One of the most spectacular and costly failures of federal procurement in recent years was the Air Force’s failed Expeditionary Combat Support System (ECSS).
ECSS was a commercial enterprise resource planning (ERP) system that would provide integrated management of Air Force logistics and replace numerous, disconnected systems. But between 2004 and 2012, when the program was finally canceled, the service spent $1.1 billion on the program and had nothing to show for it.
A new report by the Senate’s Permanent Subcommittee on Investigations examines the lessons learned from the ECSS fiasco and should be mandatory reading for all federal managers and leaders. I suspect many federal managers would find at least some problems cited in the report familiar:
■ Cultural resistance to change within the Air Force.
■ Lack of leadership to implement needed changes.
■ Inadequate mitigation of identified risks at the outset of the procurement.
“The Air Force continually and systematically failed to adhere to BPR [business process re-engineering] guidelines, causing major problems that crippled the program,” the report said.

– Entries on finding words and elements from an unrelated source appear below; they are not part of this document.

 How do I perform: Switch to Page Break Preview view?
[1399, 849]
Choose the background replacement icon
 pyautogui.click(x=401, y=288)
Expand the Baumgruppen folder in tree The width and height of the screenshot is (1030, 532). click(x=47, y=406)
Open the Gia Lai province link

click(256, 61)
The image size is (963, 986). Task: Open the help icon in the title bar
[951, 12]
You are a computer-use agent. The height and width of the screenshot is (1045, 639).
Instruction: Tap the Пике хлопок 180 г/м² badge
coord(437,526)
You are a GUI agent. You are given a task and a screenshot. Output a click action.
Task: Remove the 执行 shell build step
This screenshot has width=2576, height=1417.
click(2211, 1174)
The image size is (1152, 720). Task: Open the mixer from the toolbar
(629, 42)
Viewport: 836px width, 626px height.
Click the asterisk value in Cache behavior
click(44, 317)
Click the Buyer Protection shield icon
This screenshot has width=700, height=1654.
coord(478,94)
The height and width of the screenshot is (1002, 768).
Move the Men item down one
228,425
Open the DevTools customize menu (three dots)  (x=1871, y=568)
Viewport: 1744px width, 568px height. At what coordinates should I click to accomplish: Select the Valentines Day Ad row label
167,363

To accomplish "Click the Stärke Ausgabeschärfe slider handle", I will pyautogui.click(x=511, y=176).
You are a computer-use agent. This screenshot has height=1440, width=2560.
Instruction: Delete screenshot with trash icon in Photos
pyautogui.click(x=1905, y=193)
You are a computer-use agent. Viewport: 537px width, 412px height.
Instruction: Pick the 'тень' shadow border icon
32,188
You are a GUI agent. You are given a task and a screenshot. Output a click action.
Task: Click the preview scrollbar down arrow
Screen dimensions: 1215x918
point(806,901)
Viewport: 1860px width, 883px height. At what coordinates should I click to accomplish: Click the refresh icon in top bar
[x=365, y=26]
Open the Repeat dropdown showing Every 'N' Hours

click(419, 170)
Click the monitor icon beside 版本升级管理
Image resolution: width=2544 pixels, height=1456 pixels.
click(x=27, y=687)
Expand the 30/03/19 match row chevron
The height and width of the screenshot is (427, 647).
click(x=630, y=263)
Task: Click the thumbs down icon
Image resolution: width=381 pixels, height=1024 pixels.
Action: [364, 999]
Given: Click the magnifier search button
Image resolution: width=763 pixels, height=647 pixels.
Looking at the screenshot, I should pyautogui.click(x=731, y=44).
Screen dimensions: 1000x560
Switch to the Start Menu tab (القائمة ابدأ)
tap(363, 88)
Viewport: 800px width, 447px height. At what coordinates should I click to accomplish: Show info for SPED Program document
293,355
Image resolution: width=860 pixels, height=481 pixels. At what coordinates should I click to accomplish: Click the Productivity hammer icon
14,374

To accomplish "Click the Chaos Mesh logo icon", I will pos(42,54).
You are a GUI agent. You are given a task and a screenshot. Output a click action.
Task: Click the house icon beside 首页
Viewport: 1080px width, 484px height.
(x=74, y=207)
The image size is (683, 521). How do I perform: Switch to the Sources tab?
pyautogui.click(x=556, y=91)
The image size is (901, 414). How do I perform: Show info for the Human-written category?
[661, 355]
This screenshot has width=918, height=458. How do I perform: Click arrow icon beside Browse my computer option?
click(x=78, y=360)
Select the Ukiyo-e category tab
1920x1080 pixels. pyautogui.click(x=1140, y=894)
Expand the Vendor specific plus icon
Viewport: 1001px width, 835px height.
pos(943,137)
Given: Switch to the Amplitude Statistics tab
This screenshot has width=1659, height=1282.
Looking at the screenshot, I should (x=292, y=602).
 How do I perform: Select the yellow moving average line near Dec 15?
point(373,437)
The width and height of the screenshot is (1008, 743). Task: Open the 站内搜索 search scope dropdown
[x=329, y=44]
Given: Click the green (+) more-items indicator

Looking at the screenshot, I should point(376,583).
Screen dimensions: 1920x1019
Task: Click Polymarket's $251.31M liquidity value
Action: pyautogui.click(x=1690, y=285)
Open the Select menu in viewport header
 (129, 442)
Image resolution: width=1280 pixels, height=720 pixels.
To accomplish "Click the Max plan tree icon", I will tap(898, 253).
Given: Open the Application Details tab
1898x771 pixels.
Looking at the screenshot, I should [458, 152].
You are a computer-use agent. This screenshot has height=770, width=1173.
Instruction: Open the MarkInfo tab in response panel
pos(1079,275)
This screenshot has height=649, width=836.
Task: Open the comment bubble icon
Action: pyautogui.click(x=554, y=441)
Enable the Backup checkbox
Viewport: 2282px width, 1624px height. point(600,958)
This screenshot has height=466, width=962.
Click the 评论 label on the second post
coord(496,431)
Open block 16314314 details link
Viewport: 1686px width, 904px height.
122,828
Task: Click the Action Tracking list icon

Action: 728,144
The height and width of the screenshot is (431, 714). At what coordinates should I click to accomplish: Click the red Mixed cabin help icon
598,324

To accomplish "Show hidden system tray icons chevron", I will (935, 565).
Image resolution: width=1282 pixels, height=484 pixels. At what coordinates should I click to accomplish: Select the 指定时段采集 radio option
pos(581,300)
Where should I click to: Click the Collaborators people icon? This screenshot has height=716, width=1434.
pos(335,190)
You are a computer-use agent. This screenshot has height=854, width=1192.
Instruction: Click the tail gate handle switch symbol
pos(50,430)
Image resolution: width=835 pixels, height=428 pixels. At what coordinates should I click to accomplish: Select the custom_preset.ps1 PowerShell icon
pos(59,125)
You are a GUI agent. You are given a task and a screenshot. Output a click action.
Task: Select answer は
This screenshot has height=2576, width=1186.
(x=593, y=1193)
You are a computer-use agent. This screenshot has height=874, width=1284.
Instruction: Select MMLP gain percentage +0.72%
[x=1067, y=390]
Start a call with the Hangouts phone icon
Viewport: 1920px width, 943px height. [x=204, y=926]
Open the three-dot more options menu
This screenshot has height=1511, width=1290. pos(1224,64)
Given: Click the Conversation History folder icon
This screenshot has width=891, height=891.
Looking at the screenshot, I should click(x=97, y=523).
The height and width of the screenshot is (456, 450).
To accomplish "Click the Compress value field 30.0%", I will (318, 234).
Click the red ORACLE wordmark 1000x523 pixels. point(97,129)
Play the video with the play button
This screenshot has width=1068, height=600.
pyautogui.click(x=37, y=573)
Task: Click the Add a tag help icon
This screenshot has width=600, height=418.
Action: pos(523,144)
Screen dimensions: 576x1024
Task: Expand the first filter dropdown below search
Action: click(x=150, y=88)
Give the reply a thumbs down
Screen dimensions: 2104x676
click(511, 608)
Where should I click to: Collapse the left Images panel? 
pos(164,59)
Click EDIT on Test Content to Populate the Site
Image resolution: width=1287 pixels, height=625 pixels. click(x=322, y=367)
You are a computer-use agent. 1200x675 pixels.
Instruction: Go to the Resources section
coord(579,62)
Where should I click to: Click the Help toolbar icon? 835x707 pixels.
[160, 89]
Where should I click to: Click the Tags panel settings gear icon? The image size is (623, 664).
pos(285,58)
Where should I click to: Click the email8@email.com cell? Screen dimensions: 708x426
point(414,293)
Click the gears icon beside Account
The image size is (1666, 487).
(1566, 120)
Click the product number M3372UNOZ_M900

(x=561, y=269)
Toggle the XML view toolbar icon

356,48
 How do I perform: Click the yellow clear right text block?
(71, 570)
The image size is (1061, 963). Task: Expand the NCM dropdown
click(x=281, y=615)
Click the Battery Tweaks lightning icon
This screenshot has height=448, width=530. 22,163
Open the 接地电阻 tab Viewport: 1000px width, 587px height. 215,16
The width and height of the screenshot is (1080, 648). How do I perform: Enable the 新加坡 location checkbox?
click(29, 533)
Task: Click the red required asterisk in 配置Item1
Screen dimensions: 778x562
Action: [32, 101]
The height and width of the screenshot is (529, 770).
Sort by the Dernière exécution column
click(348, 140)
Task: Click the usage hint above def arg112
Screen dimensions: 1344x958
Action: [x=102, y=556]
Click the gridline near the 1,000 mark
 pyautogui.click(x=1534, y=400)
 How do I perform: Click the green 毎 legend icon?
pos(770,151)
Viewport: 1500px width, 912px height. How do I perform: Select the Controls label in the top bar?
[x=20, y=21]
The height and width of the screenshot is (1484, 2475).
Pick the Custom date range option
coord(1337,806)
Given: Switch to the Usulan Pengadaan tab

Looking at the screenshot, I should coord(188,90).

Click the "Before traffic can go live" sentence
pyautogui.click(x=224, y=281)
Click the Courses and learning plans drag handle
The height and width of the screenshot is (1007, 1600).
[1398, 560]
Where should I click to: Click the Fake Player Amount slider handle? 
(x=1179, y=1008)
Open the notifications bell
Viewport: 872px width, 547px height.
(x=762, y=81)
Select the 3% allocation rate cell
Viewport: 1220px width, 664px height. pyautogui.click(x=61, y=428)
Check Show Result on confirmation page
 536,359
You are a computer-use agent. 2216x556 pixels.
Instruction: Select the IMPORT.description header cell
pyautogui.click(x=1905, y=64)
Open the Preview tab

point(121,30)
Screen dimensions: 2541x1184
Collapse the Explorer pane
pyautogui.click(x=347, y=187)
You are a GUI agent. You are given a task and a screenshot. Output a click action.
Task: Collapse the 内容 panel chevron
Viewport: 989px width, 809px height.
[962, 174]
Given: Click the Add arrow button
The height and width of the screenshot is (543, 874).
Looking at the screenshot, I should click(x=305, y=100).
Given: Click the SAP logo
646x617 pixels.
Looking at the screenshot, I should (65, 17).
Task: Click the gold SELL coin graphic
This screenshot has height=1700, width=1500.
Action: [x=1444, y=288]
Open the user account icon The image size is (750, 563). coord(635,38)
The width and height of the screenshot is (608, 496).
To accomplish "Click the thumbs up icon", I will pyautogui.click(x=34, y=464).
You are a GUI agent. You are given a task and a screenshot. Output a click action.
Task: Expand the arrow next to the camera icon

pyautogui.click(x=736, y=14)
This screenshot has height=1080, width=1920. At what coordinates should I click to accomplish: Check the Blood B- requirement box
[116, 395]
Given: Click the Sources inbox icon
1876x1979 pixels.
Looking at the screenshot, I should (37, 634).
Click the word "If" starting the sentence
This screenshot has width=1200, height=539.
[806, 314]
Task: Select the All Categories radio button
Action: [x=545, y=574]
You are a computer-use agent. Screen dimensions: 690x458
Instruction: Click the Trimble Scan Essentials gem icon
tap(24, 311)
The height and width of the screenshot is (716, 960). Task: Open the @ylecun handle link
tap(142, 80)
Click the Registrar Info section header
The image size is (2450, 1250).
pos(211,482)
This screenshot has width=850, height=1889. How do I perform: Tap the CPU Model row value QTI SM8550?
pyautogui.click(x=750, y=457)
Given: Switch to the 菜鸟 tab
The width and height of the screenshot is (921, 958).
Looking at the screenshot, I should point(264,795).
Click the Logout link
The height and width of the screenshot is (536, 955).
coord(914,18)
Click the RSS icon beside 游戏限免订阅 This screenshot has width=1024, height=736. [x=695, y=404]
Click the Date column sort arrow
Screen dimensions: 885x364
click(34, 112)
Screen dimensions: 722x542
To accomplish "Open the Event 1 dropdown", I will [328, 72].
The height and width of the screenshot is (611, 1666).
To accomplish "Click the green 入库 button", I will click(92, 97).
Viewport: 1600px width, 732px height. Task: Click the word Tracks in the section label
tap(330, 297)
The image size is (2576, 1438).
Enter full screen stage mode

For example, when the contractor, CSC, urged the Air Force to change its business processes to be more efficient and reflect best practices, the Air Force resisted and instead asked CSC to customize the software to meet existing processes, thereby losing any gains in efficiency.
Likewise, there was no champion for the program among Air Force leadership to guide ECSS from start to finish. Frequent turnover of acquisition personnel was another problem. Poor or no training meant new personnel lacked understanding of ECSS’s design elements, so decisions took longer.
And the Air Force’s risk management strategy failed to mitigate identified risks, and the Air Force failed to apply basic acquisition best practices such as clearly defining the system’s requirements, the Senate report said.
Many of the problems that sabotaged ECSS are at play in other Defense Department ERP programs — namely, the Navy ERP system, the Air Force’s Defense Enterprise Account and Management System, and the Marine Corps’ Common Aviation Command and Control System. All suffer extensive schedule delays and costs increases in the billions.
As agencies increasingly move toward enterprise-scale IT modernizations and consolidations, the use of effective BPR practices will be ever more critical. So federal executives from all disciplines must be aware of what those effective practices are, as well as what the warning signs of failure look like. And when they spot those warning signs, they must demonstrate leadership and speak up.
Finally, lawmakers must acknowledge their own culpability as well. It was Congress, after all, that forked over more than $$1 billion to the ECSS program over eight years, even as auditors repeatedly warned of problems.